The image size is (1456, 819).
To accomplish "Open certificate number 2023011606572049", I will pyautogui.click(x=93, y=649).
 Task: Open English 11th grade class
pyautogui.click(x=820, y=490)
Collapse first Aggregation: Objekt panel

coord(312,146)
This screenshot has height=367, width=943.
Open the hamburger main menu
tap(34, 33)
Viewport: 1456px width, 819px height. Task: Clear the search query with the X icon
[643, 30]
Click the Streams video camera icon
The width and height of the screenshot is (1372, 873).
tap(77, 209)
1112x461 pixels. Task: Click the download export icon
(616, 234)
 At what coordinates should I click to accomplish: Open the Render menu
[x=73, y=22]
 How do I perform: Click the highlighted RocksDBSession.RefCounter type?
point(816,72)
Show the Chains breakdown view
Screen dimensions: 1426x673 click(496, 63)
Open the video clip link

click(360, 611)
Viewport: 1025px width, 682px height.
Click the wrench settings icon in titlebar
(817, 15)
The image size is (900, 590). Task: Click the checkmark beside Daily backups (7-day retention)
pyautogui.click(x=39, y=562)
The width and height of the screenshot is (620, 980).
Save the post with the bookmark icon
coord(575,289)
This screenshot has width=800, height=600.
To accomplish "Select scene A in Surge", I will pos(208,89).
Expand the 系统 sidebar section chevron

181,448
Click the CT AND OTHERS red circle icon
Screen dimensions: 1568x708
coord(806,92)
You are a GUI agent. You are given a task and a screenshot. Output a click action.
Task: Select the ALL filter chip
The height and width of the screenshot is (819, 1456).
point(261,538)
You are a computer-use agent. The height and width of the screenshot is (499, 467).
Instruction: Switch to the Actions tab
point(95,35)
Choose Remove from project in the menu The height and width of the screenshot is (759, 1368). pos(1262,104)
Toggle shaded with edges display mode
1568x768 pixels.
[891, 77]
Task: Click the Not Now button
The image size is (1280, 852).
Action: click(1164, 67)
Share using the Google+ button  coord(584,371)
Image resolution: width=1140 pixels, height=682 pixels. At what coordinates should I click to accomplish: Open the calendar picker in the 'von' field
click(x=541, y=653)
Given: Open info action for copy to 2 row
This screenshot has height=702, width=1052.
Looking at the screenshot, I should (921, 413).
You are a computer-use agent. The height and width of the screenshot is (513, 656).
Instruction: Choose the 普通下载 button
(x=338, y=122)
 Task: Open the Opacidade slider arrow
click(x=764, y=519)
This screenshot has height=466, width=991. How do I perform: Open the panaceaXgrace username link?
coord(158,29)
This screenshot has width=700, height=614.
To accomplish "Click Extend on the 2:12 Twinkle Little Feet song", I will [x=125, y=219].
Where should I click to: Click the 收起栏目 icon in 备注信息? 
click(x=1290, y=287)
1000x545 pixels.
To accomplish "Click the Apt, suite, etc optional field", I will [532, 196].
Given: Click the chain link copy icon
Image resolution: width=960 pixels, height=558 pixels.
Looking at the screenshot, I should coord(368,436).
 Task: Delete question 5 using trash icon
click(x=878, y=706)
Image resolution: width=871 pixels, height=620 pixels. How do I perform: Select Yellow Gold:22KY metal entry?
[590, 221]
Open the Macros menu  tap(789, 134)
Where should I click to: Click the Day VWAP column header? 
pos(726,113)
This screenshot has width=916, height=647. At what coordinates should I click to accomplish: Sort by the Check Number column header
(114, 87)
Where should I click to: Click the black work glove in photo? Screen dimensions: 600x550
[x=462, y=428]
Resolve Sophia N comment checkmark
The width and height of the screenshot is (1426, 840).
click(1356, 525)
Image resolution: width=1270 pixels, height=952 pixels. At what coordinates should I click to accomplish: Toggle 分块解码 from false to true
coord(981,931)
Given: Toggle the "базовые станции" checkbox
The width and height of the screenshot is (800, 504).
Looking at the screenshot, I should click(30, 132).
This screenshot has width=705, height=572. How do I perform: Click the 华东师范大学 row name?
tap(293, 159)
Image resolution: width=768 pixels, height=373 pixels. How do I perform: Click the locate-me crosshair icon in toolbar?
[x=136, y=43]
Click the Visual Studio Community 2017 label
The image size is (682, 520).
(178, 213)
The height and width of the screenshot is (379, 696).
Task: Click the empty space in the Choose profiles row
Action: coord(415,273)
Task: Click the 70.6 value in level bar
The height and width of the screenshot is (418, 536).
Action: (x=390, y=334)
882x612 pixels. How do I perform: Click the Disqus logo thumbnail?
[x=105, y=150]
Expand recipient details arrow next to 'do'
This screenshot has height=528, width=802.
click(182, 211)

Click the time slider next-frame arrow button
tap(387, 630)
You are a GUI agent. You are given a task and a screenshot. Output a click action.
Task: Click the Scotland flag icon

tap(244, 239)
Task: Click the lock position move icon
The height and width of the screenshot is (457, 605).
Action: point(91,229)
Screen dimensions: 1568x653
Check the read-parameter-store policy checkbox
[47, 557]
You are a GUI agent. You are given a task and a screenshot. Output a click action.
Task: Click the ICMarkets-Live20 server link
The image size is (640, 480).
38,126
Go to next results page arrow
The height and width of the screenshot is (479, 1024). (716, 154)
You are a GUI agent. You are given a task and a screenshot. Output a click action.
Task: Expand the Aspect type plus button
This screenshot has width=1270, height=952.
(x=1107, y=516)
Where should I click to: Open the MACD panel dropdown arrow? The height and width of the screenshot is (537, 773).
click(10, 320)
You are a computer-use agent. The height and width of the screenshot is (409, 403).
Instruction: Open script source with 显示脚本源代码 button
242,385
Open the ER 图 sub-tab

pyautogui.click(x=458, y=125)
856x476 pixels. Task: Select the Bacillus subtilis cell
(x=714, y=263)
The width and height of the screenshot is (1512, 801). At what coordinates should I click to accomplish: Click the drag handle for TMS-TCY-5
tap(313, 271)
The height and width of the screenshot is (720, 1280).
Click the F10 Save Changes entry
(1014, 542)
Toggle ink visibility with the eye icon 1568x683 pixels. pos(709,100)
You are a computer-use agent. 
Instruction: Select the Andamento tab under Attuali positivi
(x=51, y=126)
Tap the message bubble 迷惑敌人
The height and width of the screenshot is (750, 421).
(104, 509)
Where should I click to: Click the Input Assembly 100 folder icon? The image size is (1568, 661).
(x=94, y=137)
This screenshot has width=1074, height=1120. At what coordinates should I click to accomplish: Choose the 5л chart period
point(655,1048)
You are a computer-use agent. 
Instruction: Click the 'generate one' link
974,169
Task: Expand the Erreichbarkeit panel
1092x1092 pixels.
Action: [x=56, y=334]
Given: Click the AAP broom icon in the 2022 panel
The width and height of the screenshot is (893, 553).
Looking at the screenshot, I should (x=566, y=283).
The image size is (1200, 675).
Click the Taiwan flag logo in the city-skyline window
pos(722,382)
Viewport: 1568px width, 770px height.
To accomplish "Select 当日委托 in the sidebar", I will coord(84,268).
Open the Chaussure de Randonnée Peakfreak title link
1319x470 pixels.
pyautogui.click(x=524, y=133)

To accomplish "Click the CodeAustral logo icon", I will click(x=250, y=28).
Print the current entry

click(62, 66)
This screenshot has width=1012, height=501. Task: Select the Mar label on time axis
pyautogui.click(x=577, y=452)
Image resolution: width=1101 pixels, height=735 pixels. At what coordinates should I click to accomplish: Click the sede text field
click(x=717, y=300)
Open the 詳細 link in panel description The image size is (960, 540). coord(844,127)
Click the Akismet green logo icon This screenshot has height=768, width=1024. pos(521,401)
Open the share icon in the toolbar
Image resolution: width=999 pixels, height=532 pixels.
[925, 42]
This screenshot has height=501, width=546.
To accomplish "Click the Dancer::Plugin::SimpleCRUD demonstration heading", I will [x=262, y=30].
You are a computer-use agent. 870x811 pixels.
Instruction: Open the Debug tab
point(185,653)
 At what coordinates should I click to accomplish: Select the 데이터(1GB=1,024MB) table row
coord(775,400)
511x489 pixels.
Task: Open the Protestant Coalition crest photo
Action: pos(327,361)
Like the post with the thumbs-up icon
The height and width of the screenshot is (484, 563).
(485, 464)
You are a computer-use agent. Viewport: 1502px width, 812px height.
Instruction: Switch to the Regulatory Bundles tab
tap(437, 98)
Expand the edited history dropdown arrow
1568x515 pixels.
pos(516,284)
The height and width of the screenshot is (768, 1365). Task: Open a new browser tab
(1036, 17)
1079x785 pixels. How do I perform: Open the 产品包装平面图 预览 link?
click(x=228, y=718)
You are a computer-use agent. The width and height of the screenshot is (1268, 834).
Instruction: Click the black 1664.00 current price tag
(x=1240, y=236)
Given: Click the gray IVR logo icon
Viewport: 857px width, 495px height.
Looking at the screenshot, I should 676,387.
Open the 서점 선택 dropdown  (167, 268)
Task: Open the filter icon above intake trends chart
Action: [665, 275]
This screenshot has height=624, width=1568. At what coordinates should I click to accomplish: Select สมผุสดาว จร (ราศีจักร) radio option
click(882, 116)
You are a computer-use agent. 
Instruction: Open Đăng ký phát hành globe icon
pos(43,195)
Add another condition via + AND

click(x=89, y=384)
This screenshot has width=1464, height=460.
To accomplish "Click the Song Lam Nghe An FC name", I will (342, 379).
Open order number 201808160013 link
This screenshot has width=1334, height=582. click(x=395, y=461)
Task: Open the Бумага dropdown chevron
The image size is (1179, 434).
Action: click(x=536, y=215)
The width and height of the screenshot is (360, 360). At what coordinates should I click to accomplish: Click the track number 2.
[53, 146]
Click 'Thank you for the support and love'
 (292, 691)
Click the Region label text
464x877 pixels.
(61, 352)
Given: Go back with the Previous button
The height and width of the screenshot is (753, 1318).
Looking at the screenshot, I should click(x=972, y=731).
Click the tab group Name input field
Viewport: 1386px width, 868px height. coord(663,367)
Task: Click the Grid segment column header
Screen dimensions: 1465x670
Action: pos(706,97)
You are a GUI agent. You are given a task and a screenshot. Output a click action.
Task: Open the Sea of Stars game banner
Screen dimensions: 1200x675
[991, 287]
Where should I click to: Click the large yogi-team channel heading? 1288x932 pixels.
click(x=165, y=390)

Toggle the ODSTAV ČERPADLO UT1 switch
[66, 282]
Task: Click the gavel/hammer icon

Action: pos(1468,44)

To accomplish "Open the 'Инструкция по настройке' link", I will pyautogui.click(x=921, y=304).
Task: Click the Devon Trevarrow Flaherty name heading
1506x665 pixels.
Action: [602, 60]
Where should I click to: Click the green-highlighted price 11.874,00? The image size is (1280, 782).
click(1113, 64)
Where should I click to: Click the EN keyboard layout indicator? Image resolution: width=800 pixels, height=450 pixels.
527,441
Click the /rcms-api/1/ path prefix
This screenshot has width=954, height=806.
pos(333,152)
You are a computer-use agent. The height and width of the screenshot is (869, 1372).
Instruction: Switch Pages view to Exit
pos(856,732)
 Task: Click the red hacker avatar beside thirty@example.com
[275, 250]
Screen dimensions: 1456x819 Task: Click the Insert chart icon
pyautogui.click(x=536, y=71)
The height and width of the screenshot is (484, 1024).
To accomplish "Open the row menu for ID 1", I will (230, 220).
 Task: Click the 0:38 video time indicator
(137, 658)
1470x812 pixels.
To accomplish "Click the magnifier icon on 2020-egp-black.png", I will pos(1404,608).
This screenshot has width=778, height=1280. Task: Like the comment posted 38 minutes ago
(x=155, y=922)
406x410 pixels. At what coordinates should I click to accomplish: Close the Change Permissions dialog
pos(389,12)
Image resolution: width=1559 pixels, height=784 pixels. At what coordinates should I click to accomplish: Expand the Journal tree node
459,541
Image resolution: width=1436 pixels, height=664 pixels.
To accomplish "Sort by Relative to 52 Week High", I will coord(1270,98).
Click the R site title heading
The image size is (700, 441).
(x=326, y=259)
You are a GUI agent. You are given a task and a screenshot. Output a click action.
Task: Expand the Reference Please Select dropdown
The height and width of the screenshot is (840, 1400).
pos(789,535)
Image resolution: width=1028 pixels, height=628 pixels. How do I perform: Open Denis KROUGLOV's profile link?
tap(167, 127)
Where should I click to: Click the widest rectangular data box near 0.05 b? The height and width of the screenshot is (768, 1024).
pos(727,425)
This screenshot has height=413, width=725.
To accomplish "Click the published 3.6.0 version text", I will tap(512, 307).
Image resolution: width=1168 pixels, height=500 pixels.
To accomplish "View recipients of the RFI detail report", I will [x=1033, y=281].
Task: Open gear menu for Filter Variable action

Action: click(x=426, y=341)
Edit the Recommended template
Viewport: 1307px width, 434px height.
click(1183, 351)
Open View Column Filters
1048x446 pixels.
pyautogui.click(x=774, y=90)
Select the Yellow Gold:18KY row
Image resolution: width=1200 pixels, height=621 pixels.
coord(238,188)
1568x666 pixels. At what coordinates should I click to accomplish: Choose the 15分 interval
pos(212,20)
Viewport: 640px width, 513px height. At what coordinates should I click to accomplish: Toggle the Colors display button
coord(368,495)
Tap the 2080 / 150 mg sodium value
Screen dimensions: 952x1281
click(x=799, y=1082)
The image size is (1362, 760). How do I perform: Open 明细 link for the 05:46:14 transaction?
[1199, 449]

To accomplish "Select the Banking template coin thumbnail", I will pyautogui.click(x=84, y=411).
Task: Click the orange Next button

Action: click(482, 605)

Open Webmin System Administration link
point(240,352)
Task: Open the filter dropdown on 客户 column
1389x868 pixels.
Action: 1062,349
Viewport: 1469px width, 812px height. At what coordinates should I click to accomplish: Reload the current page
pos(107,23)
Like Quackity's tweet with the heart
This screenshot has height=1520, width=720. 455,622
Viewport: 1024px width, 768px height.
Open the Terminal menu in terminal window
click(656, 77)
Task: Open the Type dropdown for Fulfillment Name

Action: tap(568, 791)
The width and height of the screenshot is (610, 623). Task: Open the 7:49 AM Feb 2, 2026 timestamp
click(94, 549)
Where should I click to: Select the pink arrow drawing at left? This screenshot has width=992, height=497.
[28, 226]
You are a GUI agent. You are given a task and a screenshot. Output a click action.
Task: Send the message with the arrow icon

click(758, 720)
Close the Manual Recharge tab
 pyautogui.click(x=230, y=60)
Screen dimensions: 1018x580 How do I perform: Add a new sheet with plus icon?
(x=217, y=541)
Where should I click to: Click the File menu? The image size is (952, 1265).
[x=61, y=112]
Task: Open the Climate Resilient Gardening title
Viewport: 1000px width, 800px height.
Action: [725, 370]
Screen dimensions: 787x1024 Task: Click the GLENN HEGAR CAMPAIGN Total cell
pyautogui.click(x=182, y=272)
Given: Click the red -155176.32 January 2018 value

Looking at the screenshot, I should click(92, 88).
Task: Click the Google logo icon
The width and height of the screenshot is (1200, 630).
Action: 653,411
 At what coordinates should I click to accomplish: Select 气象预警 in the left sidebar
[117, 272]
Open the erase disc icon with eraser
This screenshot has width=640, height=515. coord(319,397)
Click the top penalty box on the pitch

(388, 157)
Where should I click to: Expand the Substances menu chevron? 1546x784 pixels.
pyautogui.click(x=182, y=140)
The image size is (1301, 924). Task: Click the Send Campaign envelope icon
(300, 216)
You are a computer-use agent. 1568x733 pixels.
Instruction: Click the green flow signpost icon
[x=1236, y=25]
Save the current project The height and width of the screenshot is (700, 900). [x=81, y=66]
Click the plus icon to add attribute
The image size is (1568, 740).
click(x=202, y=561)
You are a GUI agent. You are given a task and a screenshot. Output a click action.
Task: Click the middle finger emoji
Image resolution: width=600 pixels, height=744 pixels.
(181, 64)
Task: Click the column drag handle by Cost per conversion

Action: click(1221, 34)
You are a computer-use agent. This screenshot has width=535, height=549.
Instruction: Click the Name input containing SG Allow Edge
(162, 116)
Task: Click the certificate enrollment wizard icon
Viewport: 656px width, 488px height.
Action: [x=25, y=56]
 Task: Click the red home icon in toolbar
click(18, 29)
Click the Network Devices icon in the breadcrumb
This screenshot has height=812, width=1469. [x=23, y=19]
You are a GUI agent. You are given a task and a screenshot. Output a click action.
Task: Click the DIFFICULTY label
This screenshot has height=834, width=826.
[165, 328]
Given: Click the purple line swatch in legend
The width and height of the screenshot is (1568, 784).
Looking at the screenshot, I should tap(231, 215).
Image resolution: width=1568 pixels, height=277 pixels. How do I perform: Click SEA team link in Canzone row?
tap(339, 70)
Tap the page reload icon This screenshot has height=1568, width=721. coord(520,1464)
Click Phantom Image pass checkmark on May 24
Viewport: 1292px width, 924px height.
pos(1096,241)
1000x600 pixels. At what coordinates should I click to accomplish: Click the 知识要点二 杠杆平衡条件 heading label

•••

**What to work on:** Copy the listing from the line containing "Click the Akismet" through the line containing "Action: [665, 275]", substituting "GUI agent" for "computer-use agent" and keeping everything else the same.

**Written response:**
Click the Akismet green logo icon This screenshot has height=768, width=1024. pos(521,401)
Open the share icon in the toolbar
Image resolution: width=999 pixels, height=532 pixels.
[925, 42]
This screenshot has height=501, width=546.
To accomplish "Click the Dancer::Plugin::SimpleCRUD demonstration heading", I will [x=262, y=30].
You are a GUI agent. 870x811 pixels.
Instruction: Open the Debug tab
point(185,653)
 At what coordinates should I click to accomplish: Select the 데이터(1GB=1,024MB) table row
coord(775,400)
511x489 pixels.
Task: Open the Protestant Coalition crest photo
Action: pos(327,361)
Like the post with the thumbs-up icon
The height and width of the screenshot is (484, 563).
(485, 464)
You are a GUI agent. Viewport: 1502px width, 812px height.
Instruction: Switch to the Regulatory Bundles tab
tap(437, 98)
Expand the edited history dropdown arrow
1568x515 pixels.
pos(516,284)
The height and width of the screenshot is (768, 1365). Task: Open a new browser tab
(1036, 17)
1079x785 pixels. How do I perform: Open the 产品包装平面图 预览 link?
click(x=228, y=718)
You are a GUI agent. The width and height of the screenshot is (1268, 834).
Instruction: Click the black 1664.00 current price tag
(x=1240, y=236)
Given: Click the gray IVR logo icon
Viewport: 857px width, 495px height.
Looking at the screenshot, I should 676,387.
Open the 서점 선택 dropdown  (167, 268)
Task: Open the filter icon above intake trends chart
Action: [665, 275]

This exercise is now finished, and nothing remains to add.